• _Consigne_
Poursuivez le passage sur la prise de contrôle étrangère des entreprises britanniques, à partir de sa dernière phrase.

En ce qui concerne ce dernier point, cinquante pour cent des Britanniques employés par des entreprises à responsabilité limitée travaillent désormais pour des sociétés détenues par des mains étrangères, et c’est au cours des 20 dernières années que cette proportion a le plus augmenté. Face à ce bradage du patrimoine du Royaume-Uni et à la dilapidation d’intérêts britanniques, comme dans le cas d’Airbus, le gouvernement reste impuissant et sa seule réaction, assez bancale, est que cette affaire ne concerne que les actionnaires.
Une seconde conséquence de la mondialisation est une marée de protectionnisme. Nous avons vu cela lors du référendum français sur le traité constitutionnel européen. Et ceci est évident dans beaucoup de pays où l’on assiste à des débats sur les champions nationaux et la protection commerciale. Pour être honnête, ceci n’est pas spécialement évident au Royaume-Uni. Nos nationalistes vitupèrent contre les modifications marginales dans les relations du Royaume-Uni avec l’UE telles qu’elles s’expriment dans le traité de réforme conclu la semaine passée à Lisbonne, mais quand il s’agit de la mainmise étrangère sur des entreprises clés, ils sont absolument indifférents. Faut-il conclure qu’ils ne sont pas inquiets de voir que l’argenterie familiale est en train d’être vendue ? Ne se préoccupent-ils pas que les sièges de décision se déplacent en France, en Allemagne, aux USA, aux Pays-Bas et au Moyen-Orient, en Russie ou en Chine ? Pourquoi ne manifestent-ils aucun intérêt pour les « fonds souverains » ? Ils sont indifférents à ce réel défi à la souveraineté nationale, préférant s’attaquer aux moulins à vent de Bruxelles.
Dans d’autres pays, les choses se passent de façon différente. L’Allemagne a récemment fixé des limites strictes aux reprises étrangères. En France, il serait impensable que certaines entreprises françaises soient autorisées à passer dans des mains étrangères. L’Italie et l’Espagne et, bien sûr les USA, ont leur système, formel ou informel, pour protéger leurs entreprises clés. Même un fonds souverain relativement insignifiant comme celui de Dubaï a eu des problèmes aux USA lorsqu’il s’est agi d’acquérir P&O et ses ports américains.

• _Extrait source_
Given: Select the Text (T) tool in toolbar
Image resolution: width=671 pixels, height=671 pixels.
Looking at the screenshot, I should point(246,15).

• _Résultat_
Interrogé sur son opinion quant à l’ouverture de la Grande-Bretagne à la main mise étrangère, un grand homme d’affaires allemand, a déclaré: « Je dirai dans 20 ans si cette unique expérience a fonctionné. Mais c’est un sacré risque. »
La troisième conséquence de la mondialisation est qu’il y a des signes d’une préoccupation croissante concernant les travailleurs migrants, et on peut s’attendre à de nouvelles restrictions à l’afflux de main-d’œuvre venant de l’extérieur de l’Union. Mais je suis fier de dire que la tolérance vis-à-vis de la migration a généralement été admirable et que le TUC et ses syndicats membres maintiennent une politique généreuse (bien que, dans un sens, ceci reflète peut-être une situation du marché du travail généralement encore favorable).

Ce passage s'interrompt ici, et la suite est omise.